5.3,3.7,1.5,0.2,Iris-setosa
5.0,3.3,1.4,0.2,Iris-setosa
7.0,3.2,4.7,1.4,Iris-versicolor
...
Create training/test table in Hive
create database iris;
use iris;
create external table iris_raw (
rowid int,
label string,
features array<float>
) ROW FORMAT DELIMITED FIELDS TERMINATED BY '|' COLLECTION ITEMS TERMINATED BY "," STORED AS TEXTFILE LOCATION '/dataset/iris/raw';
Loading data into HDFS
$ awk -F"," 'NF >0 {OFS="|"; print NR,$5,$1","$2","$3","$4}' iris.data | head -3
1|Iris-setosa|5.1,3.5,1.4,0.2
2|Iris-setosa|4.9,3.0,1.4,0.2
3|Iris-setosa|4.7,3.2,1.3,0.2
$ awk -F"," 'NF >0 {OFS="|"; print NR,$5,$1","$2","$3","$4}' iris.data | hadoop fs -put - /dataset/iris/raw/iris.data
select count(1) from iris_raw;
> 150
Feature scaling
Normalization of feature weights is very important to get a good prediction in machine learning.
select
min(features[0]), max(features[0]),
min(features[1]), max(features[1]),
min(features[2]), max(features[2]),
min(features[3]), max(features[3])
from
iris_raw;
> 4.3 7.9 2.0 4.4 1.0 6.9 0.1 2.5
set hivevar:f0_min=4.3;
set hivevar:f0_max=7.9;
set hivevar:f1_min=2.0;
set hivevar:f1_max=4.4;
set hivevar:f2_min=1.0;
set hivevar:f2_max=6.9;
set hivevar:f3_min=0.1;
set hivevar:f3_max=2.5;
create or replace view iris_scaled
as
select
rowid,
label,
add_bias(array(
concat("1:", rescale(features[0],${f0_min},${f0_max})),
concat("2:", rescale(features[1],${f1_min},${f1_max})),
concat("3:", rescale(features[2],${f2_min},${f2_max})),
concat("4:", rescale(features[3],${f3_min},${f3_max}))
)) as features
from
iris_raw;
select * from iris_scaled limit 3;
> 1 Iris-setosa ["1:0.22222215","2:0.625","3:0.0677966","4:0.041666664","0:1.0"]

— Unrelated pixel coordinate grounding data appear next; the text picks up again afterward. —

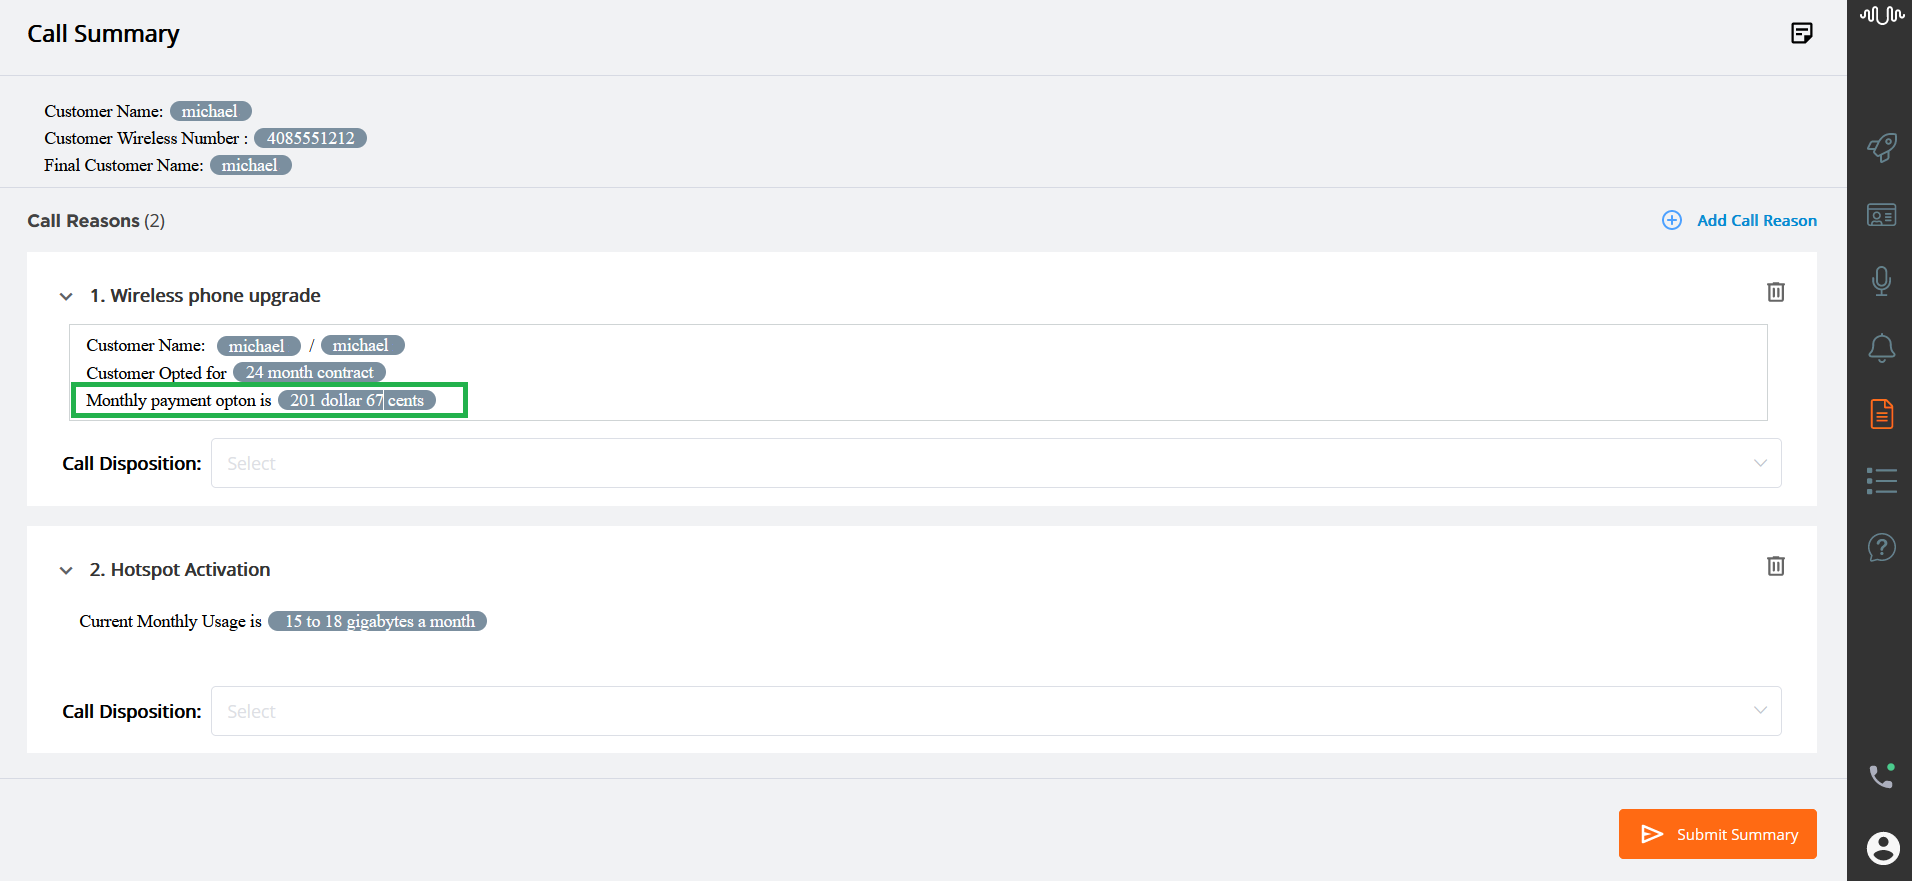Screen dimensions: 1912x881
Task: Edit the 201 dollar 67 cents field
Action: (356, 400)
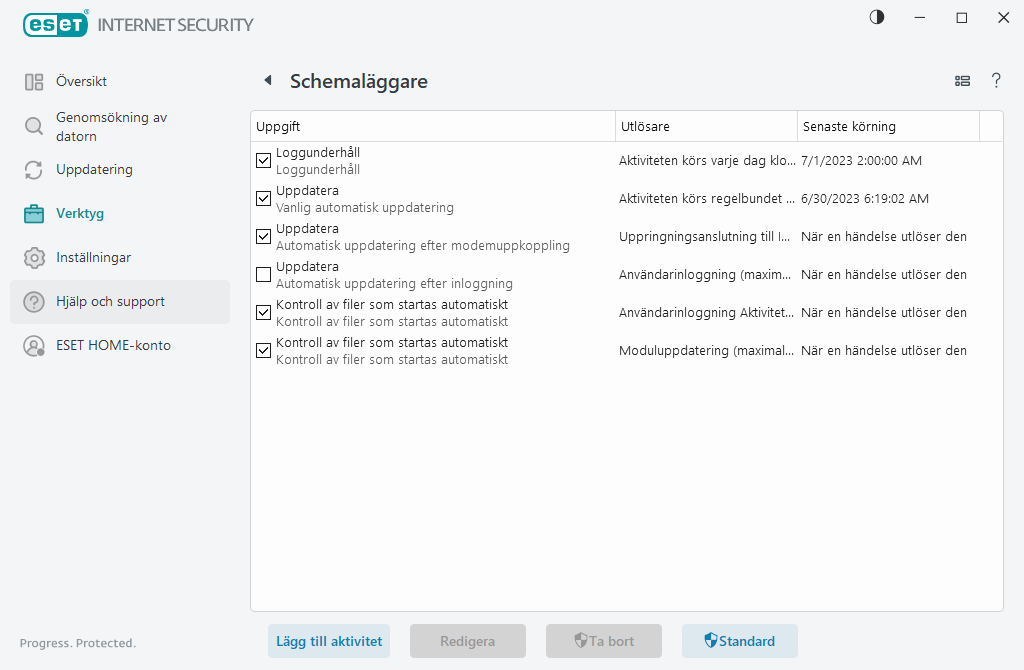1024x670 pixels.
Task: Sort by the Utlösare column header
Action: tap(705, 127)
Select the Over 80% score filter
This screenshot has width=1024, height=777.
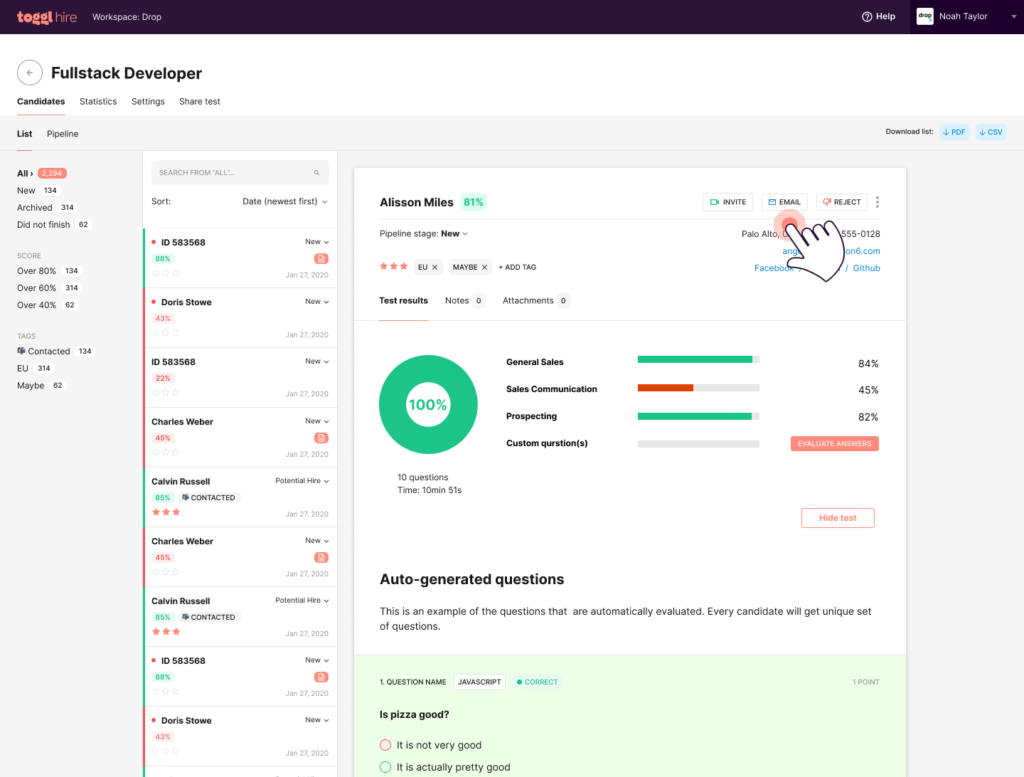[35, 270]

> 2 Iris-setosa ["1:0.16666664","2:0.41666666","3:0.0677966","4:0.041666664","0:1.0"]
> 3 Iris-setosa ["1:0.11111101","2:0.5","3:0.05084745","4:0.041666664","0:1.0"]

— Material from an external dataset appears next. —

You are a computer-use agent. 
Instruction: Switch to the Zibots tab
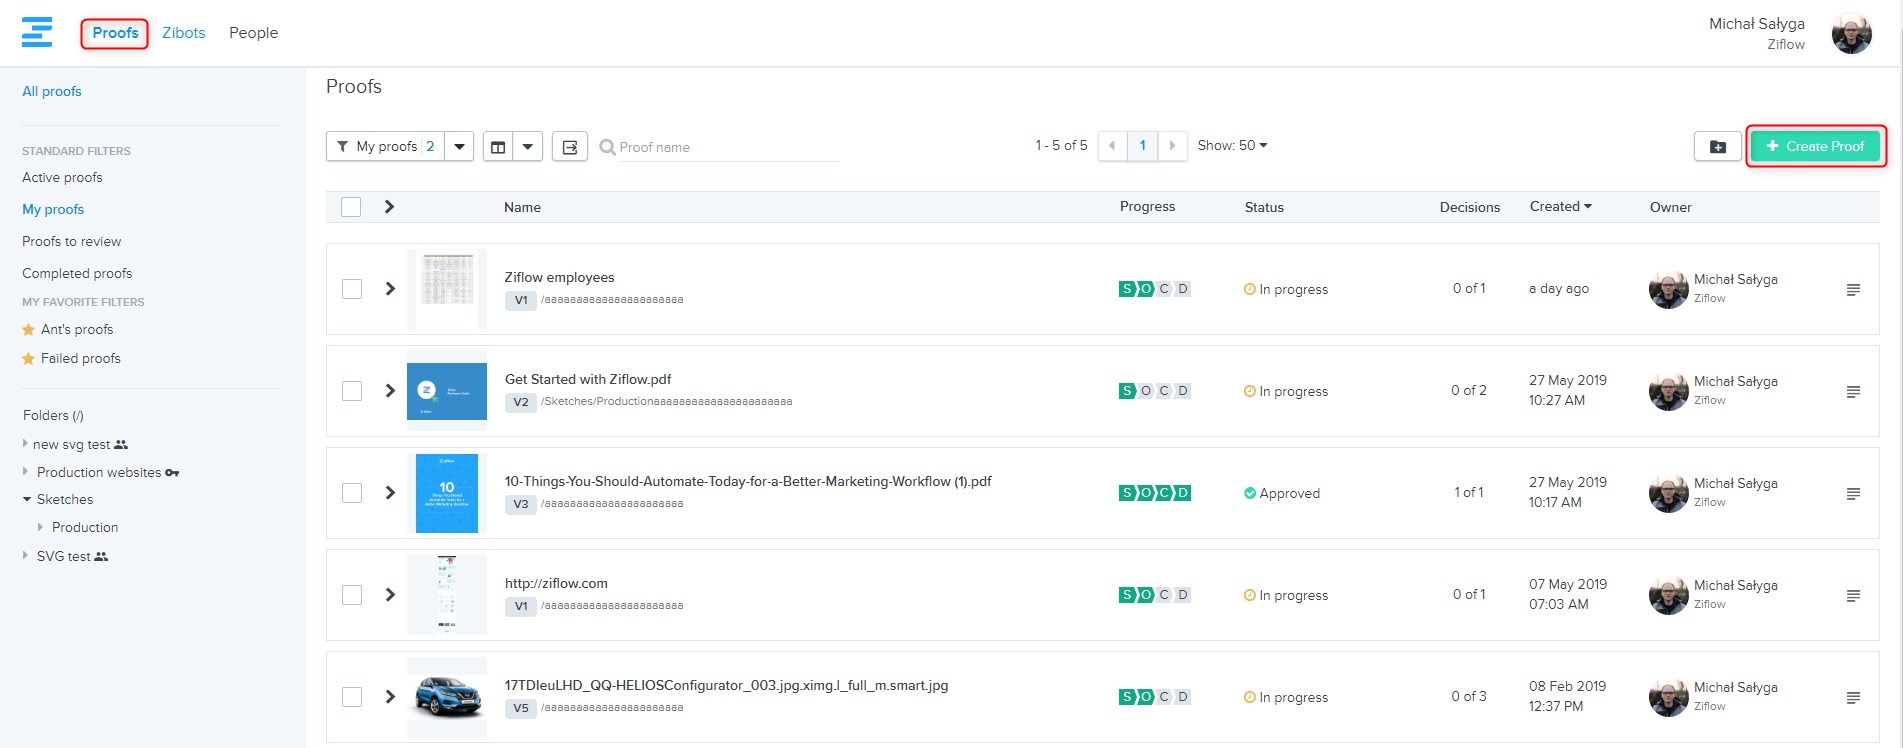pos(184,33)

LibSVM web page provides a normalized (using ZScore) version of Iris dataset.
Create training/test data
set hivevar:rand_seed=31;
create table iris_shuffled
as
select rand(${rand_seed}) as rnd, * from iris_scaled;
-- 80% for training
create table train80p as
select * from iris_shuffled
order by rnd DESC
limit 120;
-- 20% for testing
create table test20p as
select * from iris_shuffled
order by rnd ASC
limit 30;
create table test20p_exploded
as
select
rowid,
label,
extract_feature(feature) as feature,
extract_weight(feature) as value
from
test20p LATERAL VIEW explode(features) t AS feature;
Define an amplified view for the training input
set hivevar:xtimes=10;
set hivevar:shufflebuffersize=1000;
create or replace view training_x10
as
select
rand_amplify(${xtimes}, ${shufflebuffersize}, rowid, label, features) as (rowid, label, features)
from
train80p;